Unfortunately, however, high blood pressure (also called hypertension) can persist even after waking. Prolonged hypertension can place undue stress on the heart, which may eventually lead to a heart attack, stroke, or an irregular heartbeat.
Do I have to treat sleep apnea?
We always recommend that patients treat sleep apnea as soon as the issue arises. Otherwise, prolonged and untreated sleep apnea may lead to devastating consequences, such as:
- Excessive daytime fatigue: Sleep apnea and snoring make it extremely difficult to establish full and healthy sleep cycles. Interrupted sleep patterns can lead to excessive daytime sleepiness that impacts performance.
- Type 2 diabetes: Sleep apnea affects the way the pancreas functions, which can lead to insulin resistance and type 2 diabetes. Indeed, many experts believe that sleep apnea may be a primary risk factor for nonalcoholic fatty pancreatic disease.
- Heart issues: From fibrillations to heart attacks, untreated sleep apnea can lead to significant heart damage.
- Liver issues: We commonly hear of liver damage caused by alcohol abuse. But, it is not usually to blame for nonalcoholic fatty liver disease. Indeed, improper sleep and stressful lifestyles may be the primary causes of nonalcoholic fatty liver disease.
- Social stigma: We cannot help snoring, but that doesn’t stop it from being a nuisance to our loved ones while they try to sleep. Feelings of guilt and shame surrounding sleep apnea and snoring can take a significant toll on one’s mental and social health over time.
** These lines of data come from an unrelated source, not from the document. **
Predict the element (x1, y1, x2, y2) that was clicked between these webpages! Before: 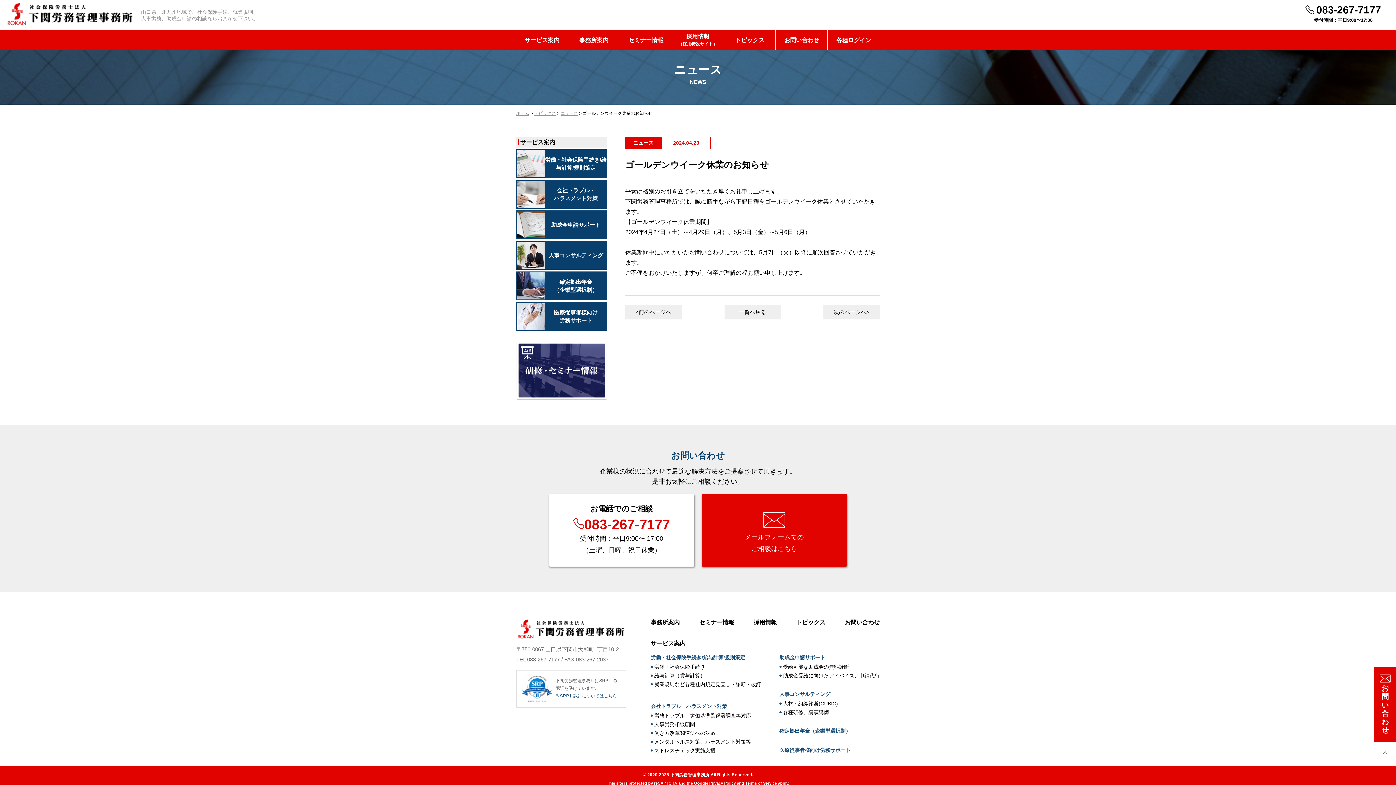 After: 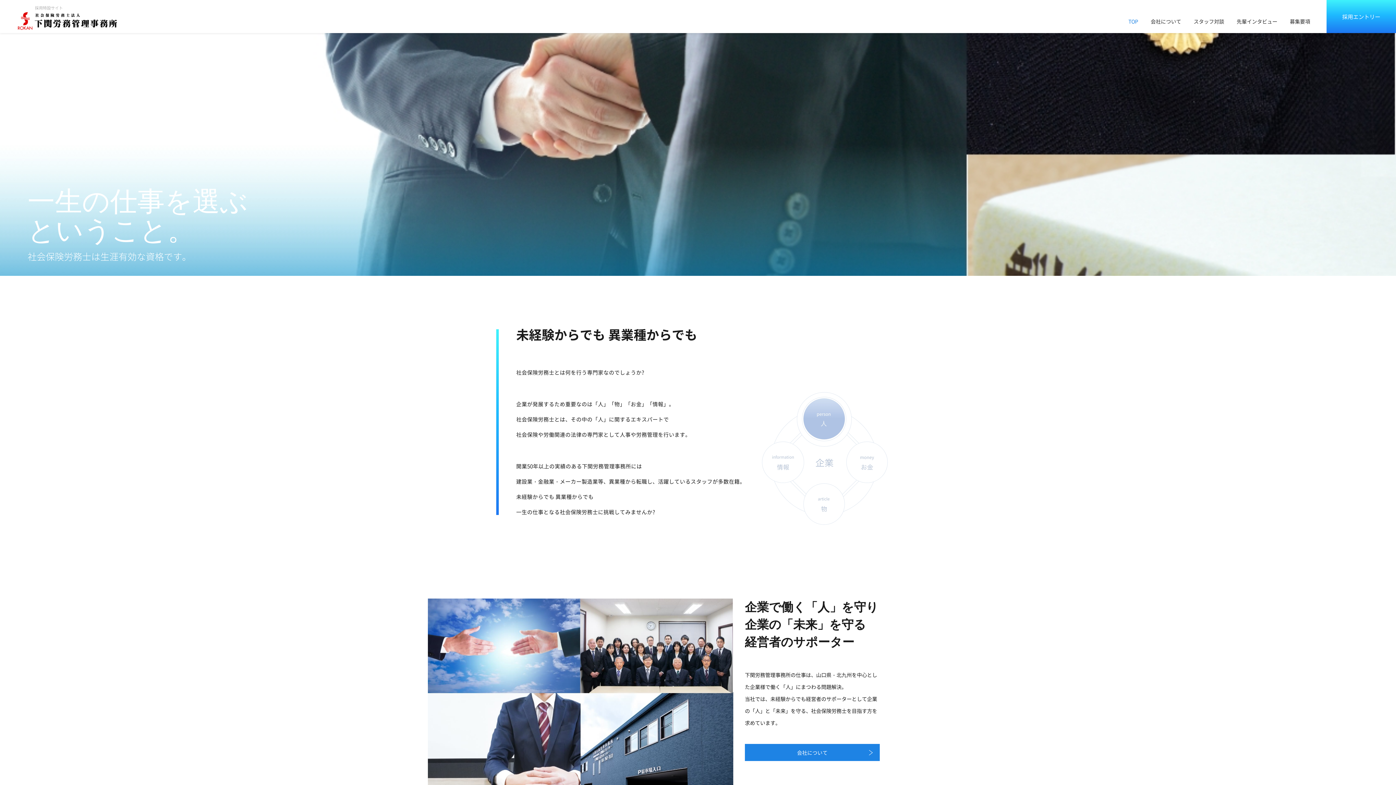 Action: label: 採用情報
（採用特設サイト） bbox: (672, 30, 723, 50)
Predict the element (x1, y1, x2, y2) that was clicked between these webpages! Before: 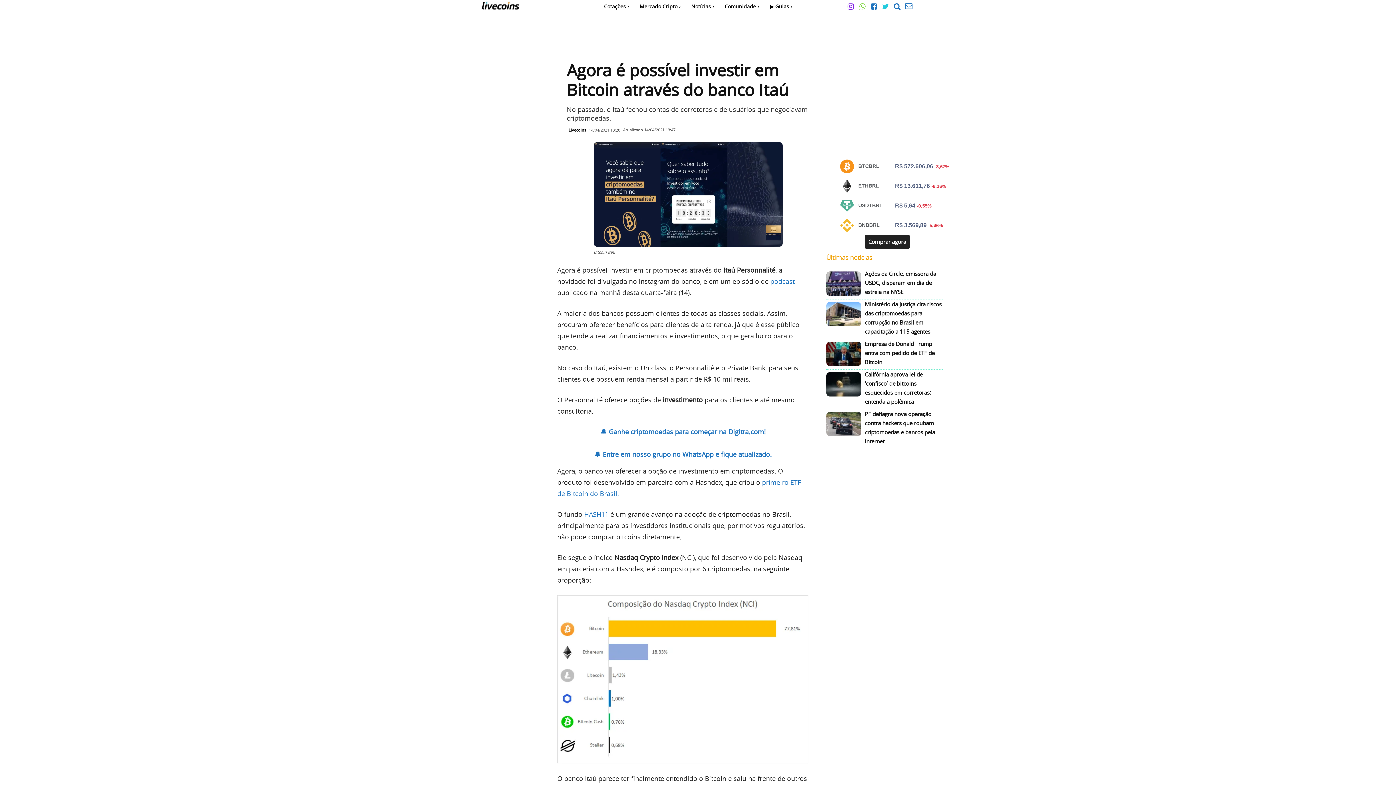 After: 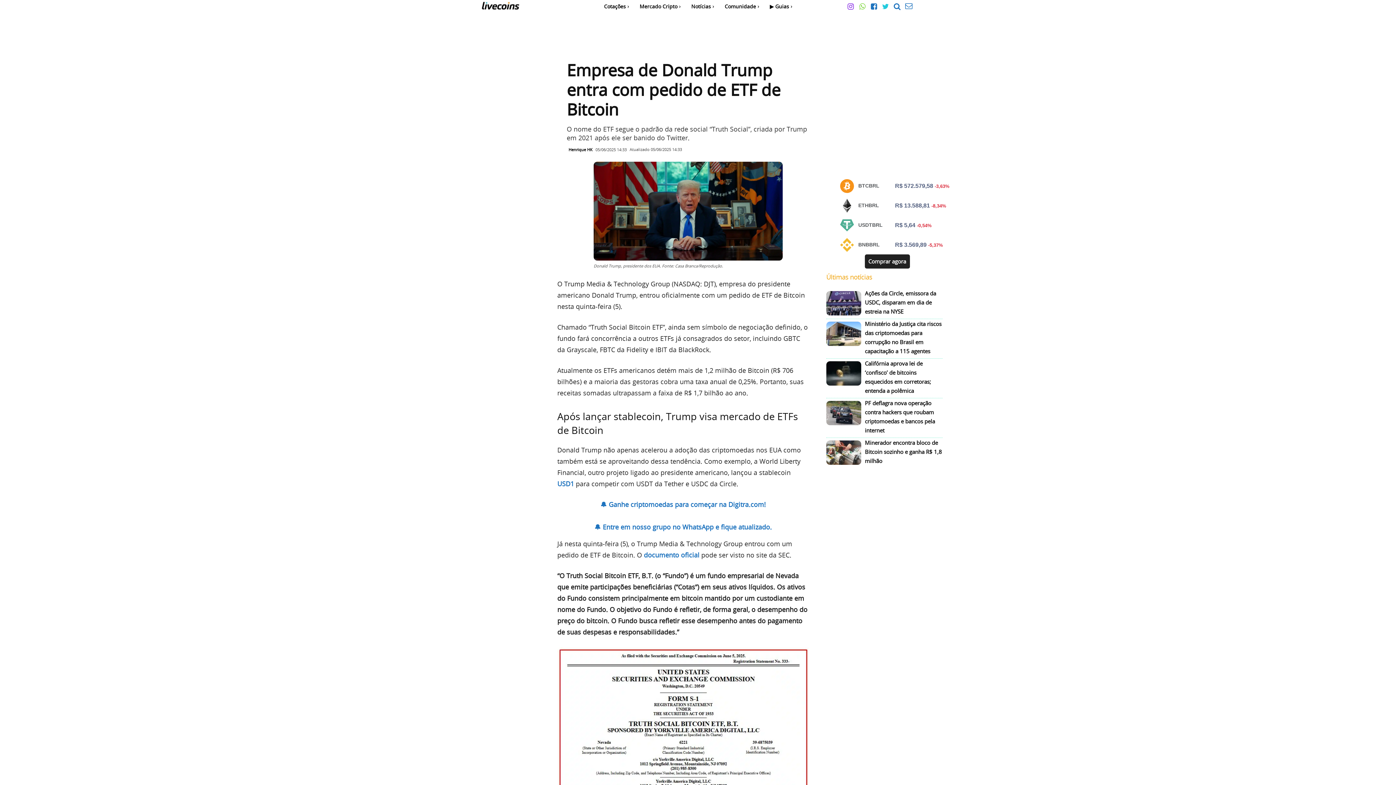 Action: bbox: (865, 340, 934, 365) label: Empresa de Donald Trump entra com pedido de ETF de Bitcoin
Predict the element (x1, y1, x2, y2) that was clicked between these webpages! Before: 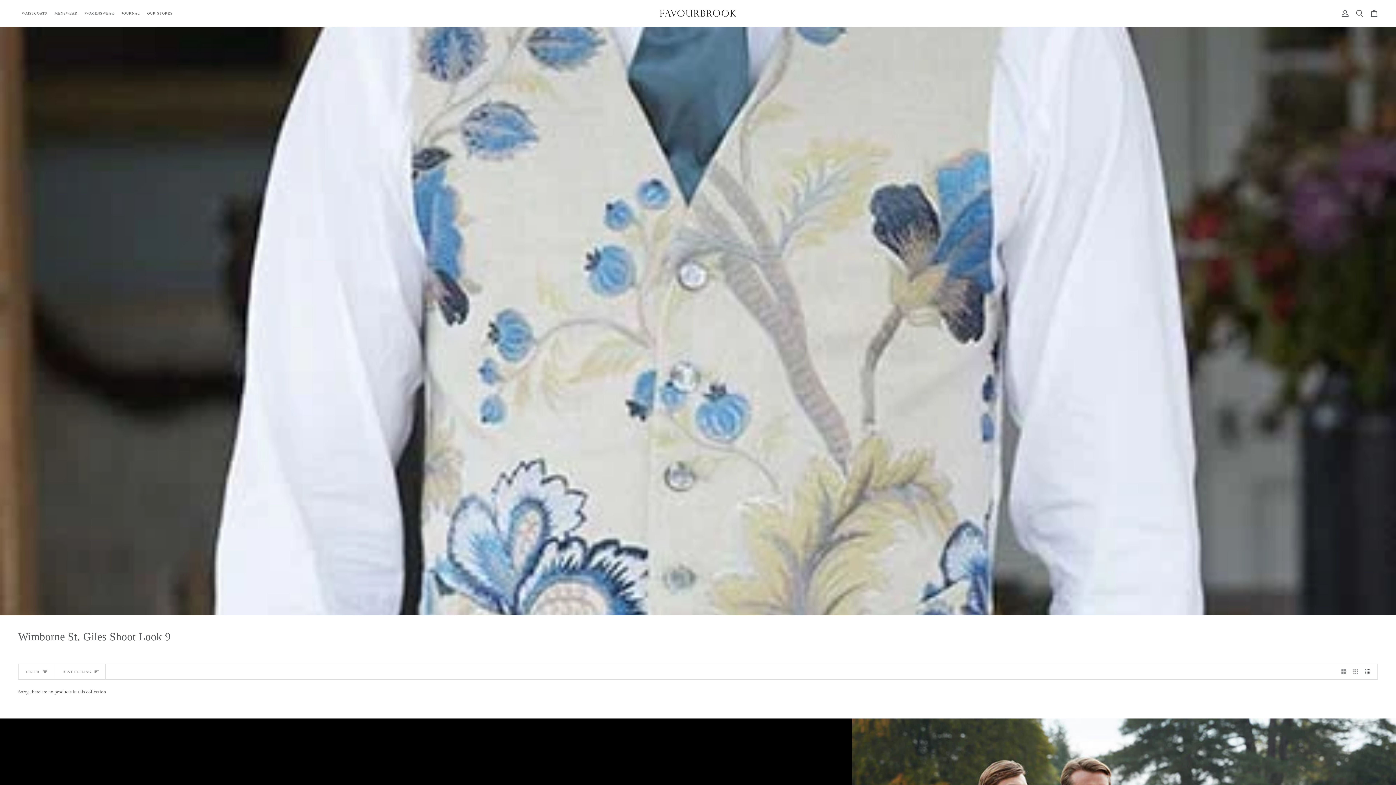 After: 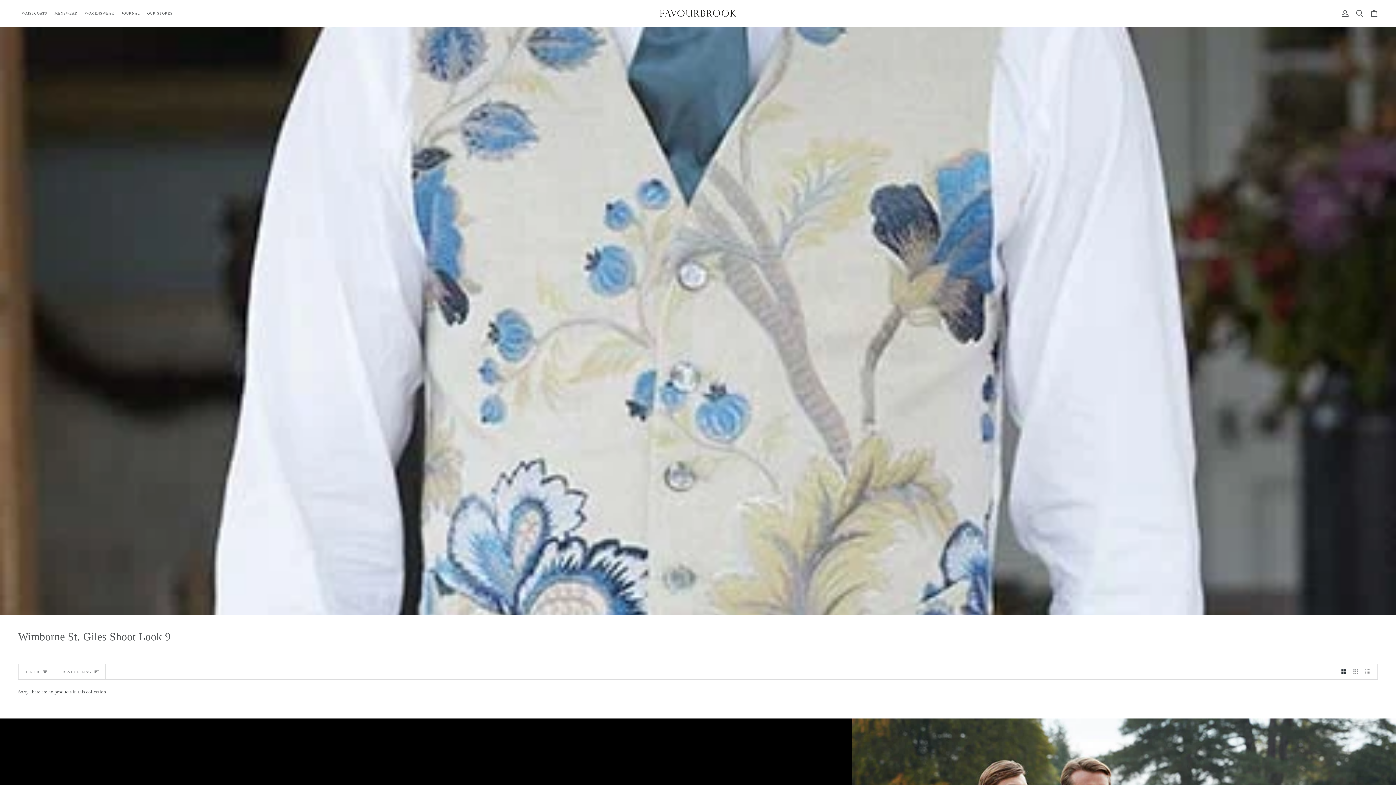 Action: label: Show 2 products per row bbox: (1338, 664, 1350, 679)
These are just a few of the ways that untreated obstructive sleep apnea can take a toll on our lives. In truth, sleep apnea and snoring can invade every part of our lives, effectively decreasing our overall happiness and quality of life.
How can I treat obstructive sleep apnea?
There are many things we can do to address obstructive sleep apnea, such as:
- Losing some weight if overweight (even five pounds can make a noticeable difference!)
- Getting plenty of exercise
- Limiting (or quitting!) alcohol and tobacco use
- Taking nasal decongestants when sick or during allergy season
- Avoiding muscle relaxers or sedatives before bed
- Sleeping on the side
- Continuous positive air pressure (CPAP) machines
- Personalized oral appliances
A cocktail of solutions may be the best way to treat obstructive sleep apnea. Ultimately, a trained professional will be able to help you get treatment that suits your needs best.